Entre los más asustados
habitantes del lugar, había un matrimonio que tenía una preciosa hija de
dieciocho años de hermosos ojos negros y grácil caminar, llamada Herminia. A la
sola mención de Atoj la pobre muchacha enmudecía y se llenaba de pavor
temblando como una hoja.
Sucedió que un día que Herminia
se encontraba sola en su vivienda atareada en la preparación de los alimentos,
horrorizada vio aparecer la figura del Atoj en el quicio de su puerta. Sus ojos
como las moras se abrieron espantados en tanto su rostro capulí se tornaba
lívido. Sus manos trepidantes cubrieron instintivamente sus labios carnosos y
el torno armónico de sus piernas comenzó a perder fortaleza. Sin embargo, impulsada
por la grave situación en la que se encontraba, reunió las pocas energías que
le quedaban para propinar un empellón al monstruo y salir huyendo a campo
traviesa. No fue muy lejos. Impelido por una torva y apremiante lujuria, el
Atoj le dio alcance. Cuando el monstruo comenzó arrancarle las telas de su
corpiño y hacer jirones sus vestiduras, Herminia se desmayó.

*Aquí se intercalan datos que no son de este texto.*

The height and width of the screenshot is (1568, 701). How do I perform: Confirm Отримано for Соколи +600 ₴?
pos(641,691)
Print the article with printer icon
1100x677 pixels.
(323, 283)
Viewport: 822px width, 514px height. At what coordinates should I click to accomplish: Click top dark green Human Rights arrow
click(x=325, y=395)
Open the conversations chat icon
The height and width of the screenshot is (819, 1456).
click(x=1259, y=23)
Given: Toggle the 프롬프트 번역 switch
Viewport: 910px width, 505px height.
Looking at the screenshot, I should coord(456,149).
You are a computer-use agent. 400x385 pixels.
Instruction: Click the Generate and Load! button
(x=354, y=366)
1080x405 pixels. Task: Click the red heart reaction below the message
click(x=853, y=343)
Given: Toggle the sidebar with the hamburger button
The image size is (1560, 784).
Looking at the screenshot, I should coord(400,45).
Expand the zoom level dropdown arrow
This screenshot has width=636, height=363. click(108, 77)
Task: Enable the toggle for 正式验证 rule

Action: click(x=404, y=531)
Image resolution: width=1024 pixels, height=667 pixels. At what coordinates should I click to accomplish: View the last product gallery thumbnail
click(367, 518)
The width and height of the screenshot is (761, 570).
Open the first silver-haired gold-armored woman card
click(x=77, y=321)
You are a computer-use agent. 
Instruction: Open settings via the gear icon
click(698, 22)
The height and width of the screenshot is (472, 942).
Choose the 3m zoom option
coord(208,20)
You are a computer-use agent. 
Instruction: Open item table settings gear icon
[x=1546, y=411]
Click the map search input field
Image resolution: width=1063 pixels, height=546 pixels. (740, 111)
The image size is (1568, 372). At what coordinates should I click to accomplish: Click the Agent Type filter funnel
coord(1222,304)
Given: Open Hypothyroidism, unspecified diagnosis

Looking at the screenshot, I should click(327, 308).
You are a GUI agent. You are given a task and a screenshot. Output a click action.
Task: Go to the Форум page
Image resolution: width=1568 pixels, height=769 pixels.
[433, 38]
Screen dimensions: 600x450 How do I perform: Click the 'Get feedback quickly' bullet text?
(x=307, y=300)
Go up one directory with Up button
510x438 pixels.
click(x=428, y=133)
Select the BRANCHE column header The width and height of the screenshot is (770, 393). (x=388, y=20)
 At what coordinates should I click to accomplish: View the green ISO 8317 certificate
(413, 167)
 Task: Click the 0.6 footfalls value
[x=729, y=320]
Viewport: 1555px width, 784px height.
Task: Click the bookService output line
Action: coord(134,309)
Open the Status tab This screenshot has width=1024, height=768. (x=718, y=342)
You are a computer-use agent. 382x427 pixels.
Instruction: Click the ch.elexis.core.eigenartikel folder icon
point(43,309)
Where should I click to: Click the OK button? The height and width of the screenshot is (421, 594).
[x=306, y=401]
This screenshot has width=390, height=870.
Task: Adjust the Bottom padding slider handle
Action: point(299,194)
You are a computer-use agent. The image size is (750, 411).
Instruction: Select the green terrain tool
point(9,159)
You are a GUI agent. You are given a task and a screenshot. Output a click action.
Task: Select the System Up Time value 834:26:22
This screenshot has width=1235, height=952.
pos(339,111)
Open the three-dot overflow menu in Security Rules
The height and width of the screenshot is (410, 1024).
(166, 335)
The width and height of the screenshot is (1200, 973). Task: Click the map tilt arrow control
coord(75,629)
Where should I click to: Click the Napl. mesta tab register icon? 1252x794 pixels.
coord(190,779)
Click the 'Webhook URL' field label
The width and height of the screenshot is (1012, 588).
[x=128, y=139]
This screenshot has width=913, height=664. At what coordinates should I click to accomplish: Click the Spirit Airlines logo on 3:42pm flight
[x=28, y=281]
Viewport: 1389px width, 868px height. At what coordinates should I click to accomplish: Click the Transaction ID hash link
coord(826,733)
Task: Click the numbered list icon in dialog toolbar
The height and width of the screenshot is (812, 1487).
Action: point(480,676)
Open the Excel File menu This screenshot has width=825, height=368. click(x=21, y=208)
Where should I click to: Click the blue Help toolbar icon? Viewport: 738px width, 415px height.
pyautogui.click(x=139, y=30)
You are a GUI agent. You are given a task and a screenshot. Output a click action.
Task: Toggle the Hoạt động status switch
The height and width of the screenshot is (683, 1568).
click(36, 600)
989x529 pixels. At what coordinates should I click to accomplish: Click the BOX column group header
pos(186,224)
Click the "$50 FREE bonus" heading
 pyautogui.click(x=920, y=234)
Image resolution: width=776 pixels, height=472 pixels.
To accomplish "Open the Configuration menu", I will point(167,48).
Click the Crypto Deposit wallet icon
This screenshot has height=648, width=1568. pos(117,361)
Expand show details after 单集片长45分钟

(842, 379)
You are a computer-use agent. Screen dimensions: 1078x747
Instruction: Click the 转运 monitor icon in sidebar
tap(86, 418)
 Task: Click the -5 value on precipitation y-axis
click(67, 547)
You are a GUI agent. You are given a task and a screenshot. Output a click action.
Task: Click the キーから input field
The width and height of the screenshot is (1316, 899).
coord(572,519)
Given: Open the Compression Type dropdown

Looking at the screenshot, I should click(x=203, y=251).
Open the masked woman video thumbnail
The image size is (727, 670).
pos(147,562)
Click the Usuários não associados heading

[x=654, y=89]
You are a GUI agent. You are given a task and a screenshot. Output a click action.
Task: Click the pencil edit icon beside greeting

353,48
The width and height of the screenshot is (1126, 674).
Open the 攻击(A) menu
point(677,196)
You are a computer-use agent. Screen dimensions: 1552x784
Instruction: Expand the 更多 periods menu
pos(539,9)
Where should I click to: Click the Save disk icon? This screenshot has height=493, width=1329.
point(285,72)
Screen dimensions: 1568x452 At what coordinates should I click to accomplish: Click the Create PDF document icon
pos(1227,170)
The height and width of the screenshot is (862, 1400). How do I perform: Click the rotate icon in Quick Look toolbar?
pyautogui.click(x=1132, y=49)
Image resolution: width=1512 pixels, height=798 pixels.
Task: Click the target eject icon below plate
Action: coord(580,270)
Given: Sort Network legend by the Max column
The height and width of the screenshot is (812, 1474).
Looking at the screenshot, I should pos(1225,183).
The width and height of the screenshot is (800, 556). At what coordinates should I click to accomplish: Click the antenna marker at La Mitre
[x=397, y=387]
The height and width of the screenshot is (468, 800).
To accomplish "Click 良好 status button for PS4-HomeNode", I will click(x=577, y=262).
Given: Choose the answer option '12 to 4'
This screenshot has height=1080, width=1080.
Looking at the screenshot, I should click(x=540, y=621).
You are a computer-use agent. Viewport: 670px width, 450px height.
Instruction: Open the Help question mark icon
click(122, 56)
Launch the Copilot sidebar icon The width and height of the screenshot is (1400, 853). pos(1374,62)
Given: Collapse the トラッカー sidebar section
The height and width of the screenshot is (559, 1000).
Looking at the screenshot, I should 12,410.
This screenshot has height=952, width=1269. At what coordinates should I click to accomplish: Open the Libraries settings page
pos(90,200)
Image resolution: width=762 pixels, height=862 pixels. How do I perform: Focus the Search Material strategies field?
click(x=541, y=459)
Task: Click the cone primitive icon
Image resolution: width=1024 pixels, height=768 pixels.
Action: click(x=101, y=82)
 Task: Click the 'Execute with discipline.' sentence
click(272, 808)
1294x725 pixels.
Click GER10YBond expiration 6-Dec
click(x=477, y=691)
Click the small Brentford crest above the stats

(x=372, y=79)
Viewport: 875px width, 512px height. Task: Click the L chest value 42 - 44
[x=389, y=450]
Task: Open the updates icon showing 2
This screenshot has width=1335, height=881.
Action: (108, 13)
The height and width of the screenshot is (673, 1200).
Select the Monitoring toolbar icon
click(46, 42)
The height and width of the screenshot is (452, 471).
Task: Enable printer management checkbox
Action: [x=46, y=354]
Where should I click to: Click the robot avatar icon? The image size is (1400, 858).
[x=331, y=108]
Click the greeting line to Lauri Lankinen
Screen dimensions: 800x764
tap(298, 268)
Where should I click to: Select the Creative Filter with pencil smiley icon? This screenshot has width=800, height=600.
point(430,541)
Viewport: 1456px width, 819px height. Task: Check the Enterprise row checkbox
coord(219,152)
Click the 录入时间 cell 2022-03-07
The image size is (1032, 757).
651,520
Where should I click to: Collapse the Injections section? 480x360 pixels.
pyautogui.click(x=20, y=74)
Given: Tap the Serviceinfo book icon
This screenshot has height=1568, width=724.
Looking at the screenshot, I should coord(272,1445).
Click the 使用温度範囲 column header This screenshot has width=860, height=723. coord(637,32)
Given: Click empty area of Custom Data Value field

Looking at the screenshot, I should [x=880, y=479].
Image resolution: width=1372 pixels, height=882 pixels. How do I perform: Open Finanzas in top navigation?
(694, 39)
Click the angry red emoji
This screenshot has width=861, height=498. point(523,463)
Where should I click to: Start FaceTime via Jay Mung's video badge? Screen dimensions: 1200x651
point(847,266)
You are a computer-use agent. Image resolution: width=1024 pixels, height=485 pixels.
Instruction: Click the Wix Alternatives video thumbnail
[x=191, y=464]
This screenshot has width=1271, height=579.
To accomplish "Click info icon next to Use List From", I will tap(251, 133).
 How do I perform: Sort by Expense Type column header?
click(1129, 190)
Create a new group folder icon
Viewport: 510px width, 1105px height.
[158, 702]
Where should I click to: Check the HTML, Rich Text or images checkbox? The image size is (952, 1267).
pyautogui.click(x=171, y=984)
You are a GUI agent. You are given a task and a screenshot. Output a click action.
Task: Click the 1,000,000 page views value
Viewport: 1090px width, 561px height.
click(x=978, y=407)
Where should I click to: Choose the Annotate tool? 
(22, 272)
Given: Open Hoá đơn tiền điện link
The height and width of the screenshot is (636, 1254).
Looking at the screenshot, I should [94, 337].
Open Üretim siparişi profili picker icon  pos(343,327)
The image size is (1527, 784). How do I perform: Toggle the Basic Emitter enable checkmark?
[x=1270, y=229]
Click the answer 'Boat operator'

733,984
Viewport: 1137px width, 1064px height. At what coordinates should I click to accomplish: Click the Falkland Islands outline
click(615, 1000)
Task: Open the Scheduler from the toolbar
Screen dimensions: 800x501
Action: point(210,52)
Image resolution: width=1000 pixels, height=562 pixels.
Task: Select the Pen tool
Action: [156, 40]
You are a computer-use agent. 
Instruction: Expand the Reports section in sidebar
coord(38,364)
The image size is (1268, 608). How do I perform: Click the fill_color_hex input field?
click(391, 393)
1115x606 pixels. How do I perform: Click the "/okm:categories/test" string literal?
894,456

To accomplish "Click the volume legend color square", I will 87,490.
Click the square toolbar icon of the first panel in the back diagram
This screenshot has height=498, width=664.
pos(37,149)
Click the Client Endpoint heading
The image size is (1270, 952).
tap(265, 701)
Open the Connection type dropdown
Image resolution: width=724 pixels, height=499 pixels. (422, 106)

Cuando despertó, claramente, se
dio cuenta de su desgracia. El atoj dormía a su lado muy rendido. Ni siquiera
lloró la muchacha. Sintiendo todo el peso de su deshonor, rápidamente tramó su
venganza. Abrazó fuertemente al atoj y se impulsó de tal manera que ambos
rodaron pendiente abajo. El cuerpo de ella cayó desde la altura rompiendo la
quietud de las aguas del Huallaga. El atoj sorprendido, en todo momento trató
de salvarse, pero no pudo. La hierba de la que se trataba de sujetarse fue
enredándose en el cuello y, cuando terminó el abismo, quedó colgando ahorcado.
De ahí su nombre: Atoj huarco
Aseguran que Dios, para castigar
su maldad, lo convirtió en piedra en tanto ella, yace en un mundo de paz dentro
del agua; por eso cuando se mira detenidamente el discurrir del agua desde el
puente, se ve aparecer la imagen de Hermicha, rodeado de una aureola de espuma,
semejante a una corona de rosas blancas.